Entrevista

“Um grupo musical para ficar coeso tem que reinar nele a democracia”

Isaquiel Cori

Jornalista

Mestre Kituxi é o pseudónimo artístico de Miguel Francisco dos Santos Rodolfo, fundador da banda de música tradicional angolana Kituxi e Seus Acompanhantes.

12/05/2024  Última atualização 09H18
© Fotografia por: Luis Damião | Edições Novembro

O músico e pesquisador, que em Agosto deste ano completa  84 anos, está aposentado dos palcos mas continua a ser uma das principais referências da música angolana. Único integrante vivo da banda que fundou, Mestre Kituxi mostra-se orgulhoso por terem surgido jovens músicos empenhados na música de raiz, claramente inspirados na obra e na trajectória dos Kituxi e Seus Acompanhantes. O veterano músico contou para o Jornal de Angola parte da sua riquíssima história, recheada de prémios, entre os quais avulta o prémio Nacional de Cultura e Artes em 2023, precisamente pela preservação dos estilos e instrumentos musicais tradicionais

Como é que a música entrou na sua vida? Tinha familiares que tocavam e cantavam?

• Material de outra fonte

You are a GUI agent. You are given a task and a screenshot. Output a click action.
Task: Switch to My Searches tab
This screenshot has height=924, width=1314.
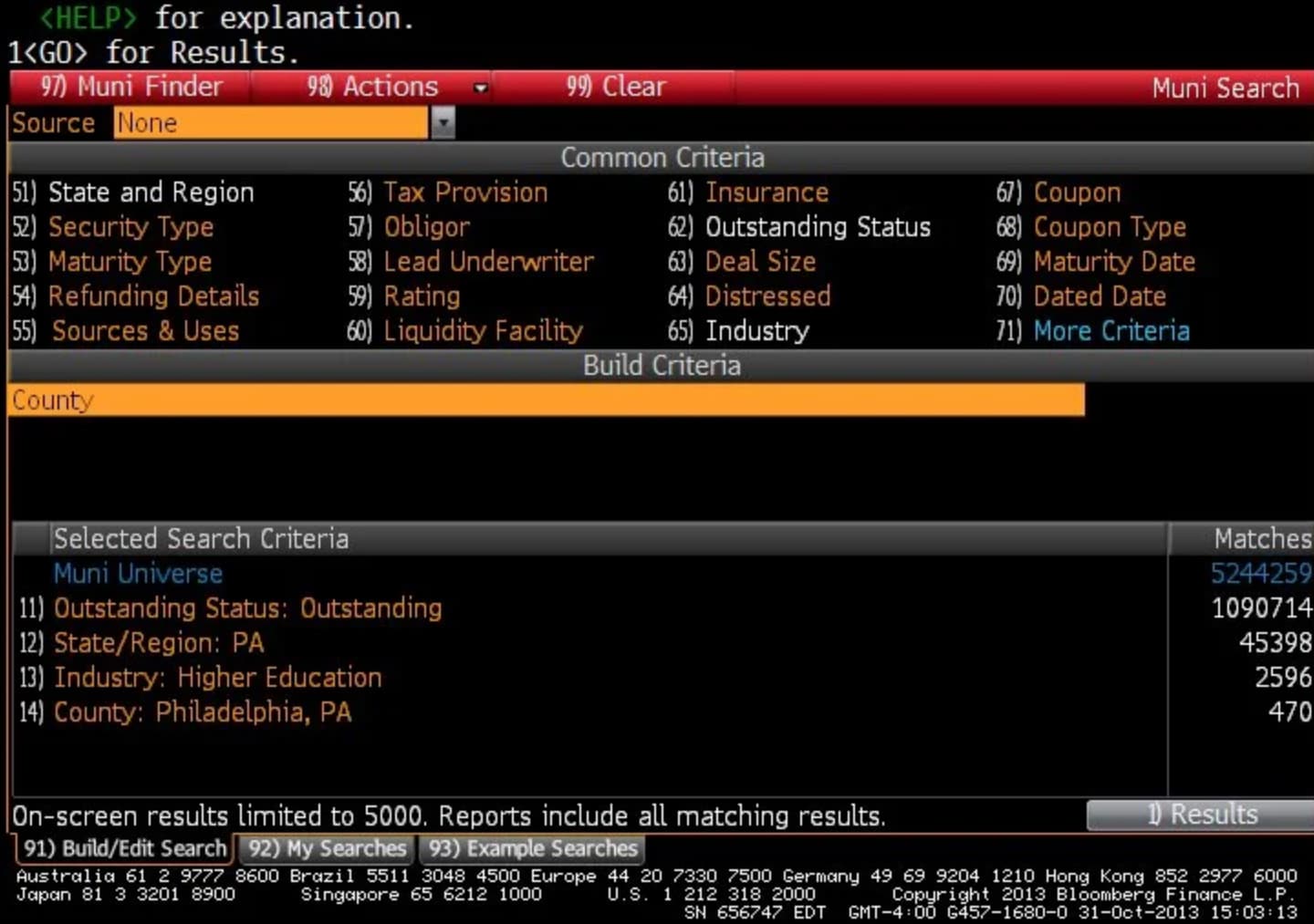[327, 849]
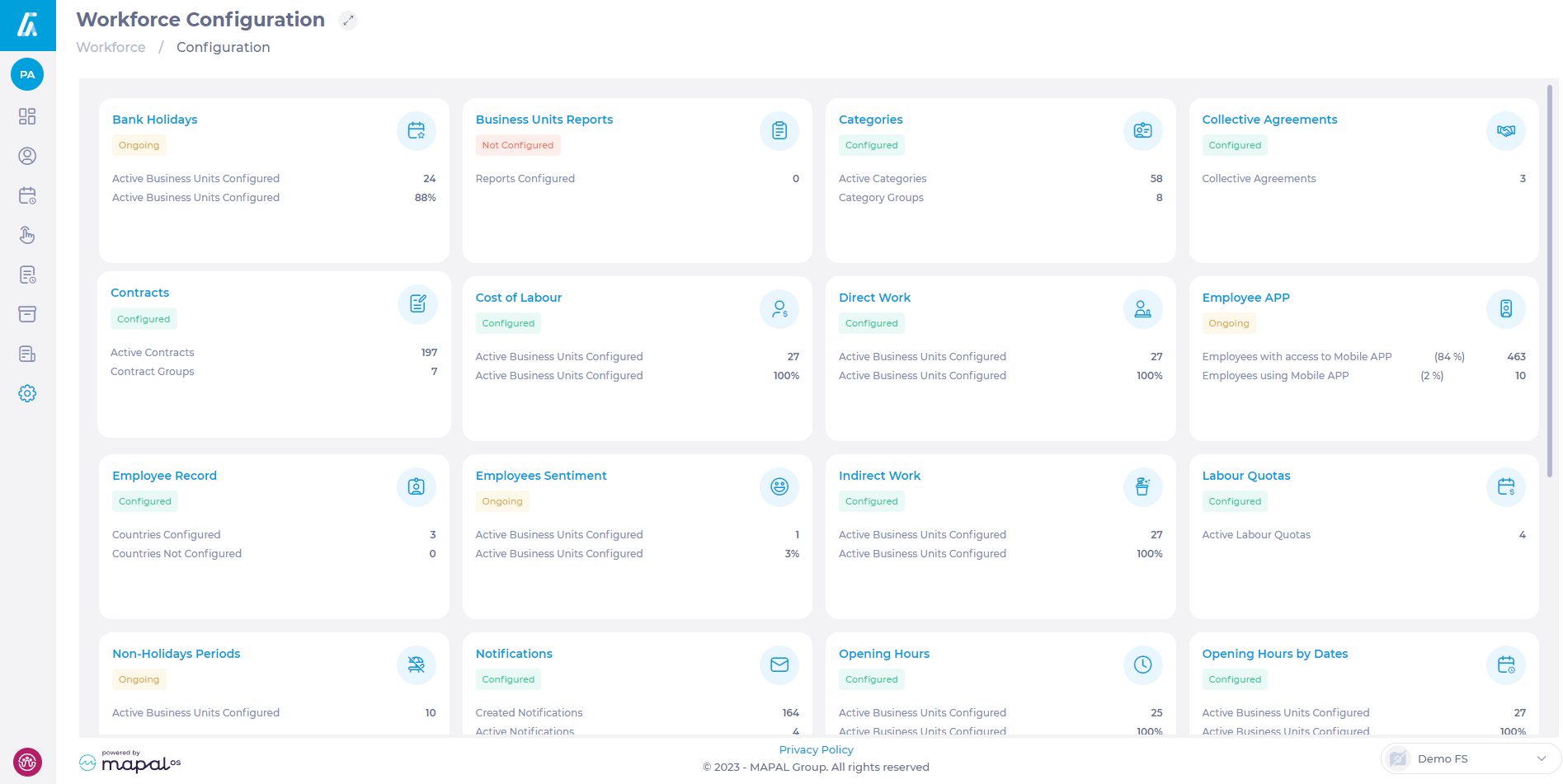1563x784 pixels.
Task: Click the Collective Agreements handshake icon
Action: point(1505,131)
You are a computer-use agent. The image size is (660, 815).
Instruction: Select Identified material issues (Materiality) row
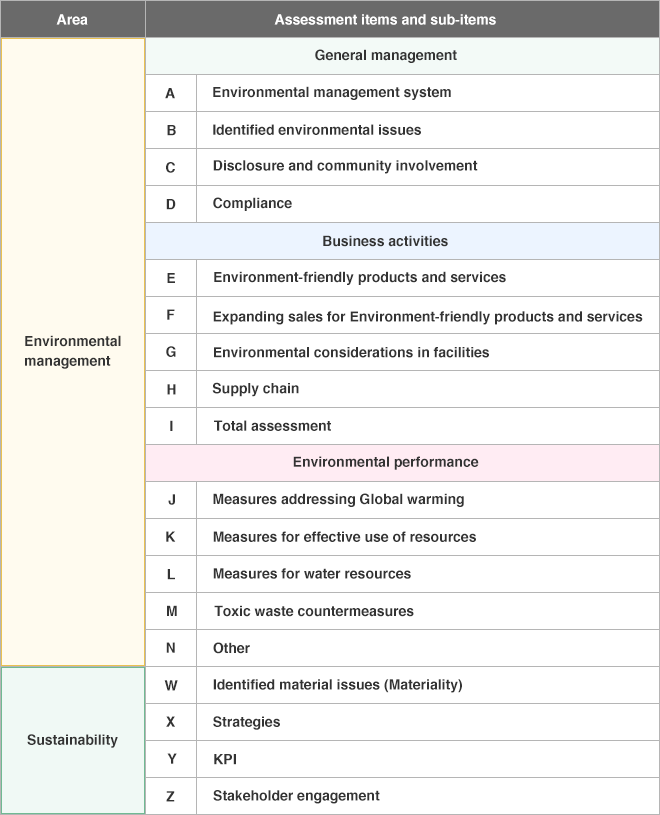(402, 685)
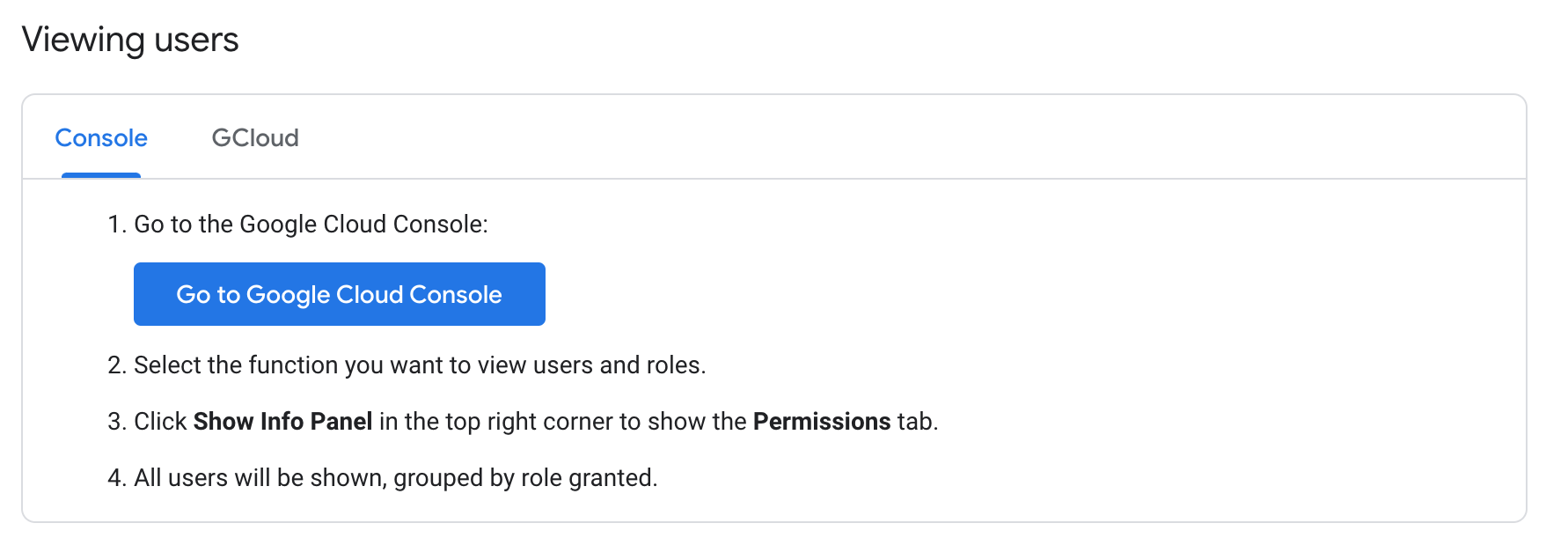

Tinha mas eu não os conhecia. Por volta de 1957, eu tinha 17 anos, tínhamos aquela coisa das turmas. Formamos a turma Vagabundos do Ritmo, com o Antoninho Parte-os-Cornos, o Bibiano, e outros. E fazíamos espectáculos através do senhor Pedro Bonzela Franco, que tinha um salão no Bairro Operário. Foi lá onde fizemos o primeiro espectáculo. Foi uma maravilha. E daí continuamos.

 
Por quê a opção pela música tradicional?

Depois dos Vagabundos do Ritmocriamos o grupo Feitiço Negro, com o senhor Pedro da Cunha, pai do Almirante Gugu. Isto ainda em 1957. Os instrumentos que então usávamos eram o tambor, a dikanza, a puita e a viola. Em 1962 um moço chamado Joy, que estava no Fogo Negro, conjunto fundado por Oliveira de Fontes Pereira (o Manuel Malamba, irmão do Euclides de Fontes Pereira do Ngola Ritmos), que sabia que eu tocava puita, chamou-me para o seu grupo, onde passei a partilhar o palco com o Ngola Ritmos num salão chamado Pôr-do-Sol, aí na zona do Palácio. Foi assim que conheci todos os elementos do Ngola Ritmos: Zé Maria, Nilo Ndongo, Xodó, Zé Cordeiro, Gegé… O mais-velho Liceu Vieira Dias estava preso. A convite do Roldão Ferreira fiz parte do grupo Ngongo, criado também pelo Oliveira de Fontes Pereira.

 
Um grande tocador de hungo foi o Mestre Kamoso, que certamente conheceu. Chegou a actuar com ele?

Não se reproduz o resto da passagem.